Sedai's technical documentation is available at https://docs.sedai.io/get-started. Additional resources, including case studies and datasheets, are available at https://sedai.io/resources.

Integrations & Compatibility

What integrations does Sedai support?

Sedai integrates with a wide range of tools and platforms, including Cloudwatch, Prometheus, Datadog, Azure Monitor, Kubernetes autoscalers (HPA/VPA, Karpenter), GitLab, GitHub, Bitbucket, Terraform, ServiceNow, Jira, Slack, Microsoft Teams, and various runbook automation platforms.

Does Sedai support multi-cloud environments?

Yes, Sedai provides full-stack optimization across AWS, Azure, GCP, and Kubernetes environments, making it suitable for organizations with multi-cloud or hybrid cloud strategies.

Use Cases, Benefits & Customer Success

Who can benefit from using Sedai?

Sedai is designed for platform engineering, IT/cloud operations, technology leadership, site reliability engineering (SRE), and FinOps professionals in organizations with significant cloud operations. It is especially valuable for companies in cybersecurity, IT, financial services, healthcare, travel, e-commerce, and SaaS.
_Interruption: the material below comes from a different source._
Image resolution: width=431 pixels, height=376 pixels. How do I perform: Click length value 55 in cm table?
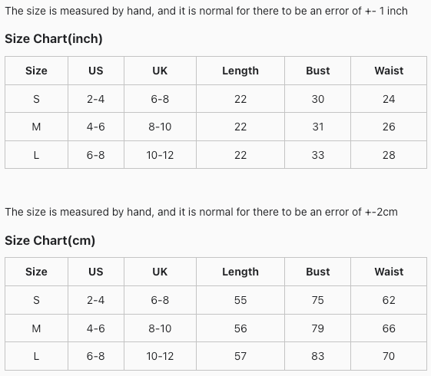pyautogui.click(x=240, y=300)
What business impact can customers expect from Sedai?

Customers can expect up to 50% reduction in cloud costs, up to 75% reduction in latency, up to 6X productivity gains, and up to 50% reduction in failed customer interactions. Notable results include Palo Alto Networks saving $3.5 million and KnowBe4 achieving 50% cost savings in production.

Can you share specific customer success stories with Sedai?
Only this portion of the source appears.